> **Exercise requirements**
Would you transcribe all of the entries that follow, word for word?

> **Dataset entries**
::::

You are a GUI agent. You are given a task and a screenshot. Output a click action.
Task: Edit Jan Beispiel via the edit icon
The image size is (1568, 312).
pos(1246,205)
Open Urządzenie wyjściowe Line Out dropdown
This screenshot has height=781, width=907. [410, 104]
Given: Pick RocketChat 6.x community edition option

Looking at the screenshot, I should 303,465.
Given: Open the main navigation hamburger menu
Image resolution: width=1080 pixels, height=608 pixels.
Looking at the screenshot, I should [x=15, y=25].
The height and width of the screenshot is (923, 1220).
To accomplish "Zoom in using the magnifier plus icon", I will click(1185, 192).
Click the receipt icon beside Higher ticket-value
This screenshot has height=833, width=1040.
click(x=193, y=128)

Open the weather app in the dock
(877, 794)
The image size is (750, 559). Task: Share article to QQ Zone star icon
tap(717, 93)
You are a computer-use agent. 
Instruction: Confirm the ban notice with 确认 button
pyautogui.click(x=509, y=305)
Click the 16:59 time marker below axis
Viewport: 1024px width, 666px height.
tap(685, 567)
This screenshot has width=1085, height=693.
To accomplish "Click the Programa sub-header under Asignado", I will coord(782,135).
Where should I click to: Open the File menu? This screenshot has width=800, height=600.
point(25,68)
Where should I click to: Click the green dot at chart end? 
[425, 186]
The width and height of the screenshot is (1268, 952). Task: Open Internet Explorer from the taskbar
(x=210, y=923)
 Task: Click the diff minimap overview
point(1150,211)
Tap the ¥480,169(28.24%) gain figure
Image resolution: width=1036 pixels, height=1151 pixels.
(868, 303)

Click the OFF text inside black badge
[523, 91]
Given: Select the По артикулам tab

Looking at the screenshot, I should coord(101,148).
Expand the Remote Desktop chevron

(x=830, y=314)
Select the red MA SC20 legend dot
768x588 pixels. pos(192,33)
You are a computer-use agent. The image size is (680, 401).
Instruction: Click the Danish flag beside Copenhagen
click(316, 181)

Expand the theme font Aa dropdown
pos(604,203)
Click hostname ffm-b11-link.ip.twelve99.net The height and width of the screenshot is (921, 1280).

::::

> **Answer to the exercise**
You are a GUI agent. You are given a task and a screenshot. Output a click action.
Task: Edit Jan Beispiel via the edit icon
The image size is (1568, 312).
pos(1246,205)
Open Urządzenie wyjściowe Line Out dropdown
This screenshot has height=781, width=907. [410, 104]
Given: Pick RocketChat 6.x community edition option

Looking at the screenshot, I should 303,465.
Given: Open the main navigation hamburger menu
Image resolution: width=1080 pixels, height=608 pixels.
Looking at the screenshot, I should [x=15, y=25].
The height and width of the screenshot is (923, 1220).
To accomplish "Zoom in using the magnifier plus icon", I will click(1185, 192).
Click the receipt icon beside Higher ticket-value
This screenshot has height=833, width=1040.
click(x=193, y=128)

Open the weather app in the dock
(877, 794)
The image size is (750, 559). Task: Share article to QQ Zone star icon
tap(717, 93)
You are a computer-use agent. 
Instruction: Confirm the ban notice with 确认 button
pyautogui.click(x=509, y=305)
Click the 16:59 time marker below axis
Viewport: 1024px width, 666px height.
tap(685, 567)
This screenshot has width=1085, height=693.
To accomplish "Click the Programa sub-header under Asignado", I will coord(782,135).
Where should I click to: Open the File menu? This screenshot has width=800, height=600.
point(25,68)
Where should I click to: Click the green dot at chart end? 
[425, 186]
The width and height of the screenshot is (1268, 952). Task: Open Internet Explorer from the taskbar
(x=210, y=923)
 Task: Click the diff minimap overview
point(1150,211)
Tap the ¥480,169(28.24%) gain figure
Image resolution: width=1036 pixels, height=1151 pixels.
(868, 303)

Click the OFF text inside black badge
[523, 91]
Given: Select the По артикулам tab

Looking at the screenshot, I should coord(101,148).
Expand the Remote Desktop chevron

(x=830, y=314)
Select the red MA SC20 legend dot
768x588 pixels. pos(192,33)
You are a computer-use agent. The image size is (680, 401).
Instruction: Click the Danish flag beside Copenhagen
click(316, 181)

Expand the theme font Aa dropdown
pos(604,203)
Click hostname ffm-b11-link.ip.twelve99.net The height and width of the screenshot is (921, 1280).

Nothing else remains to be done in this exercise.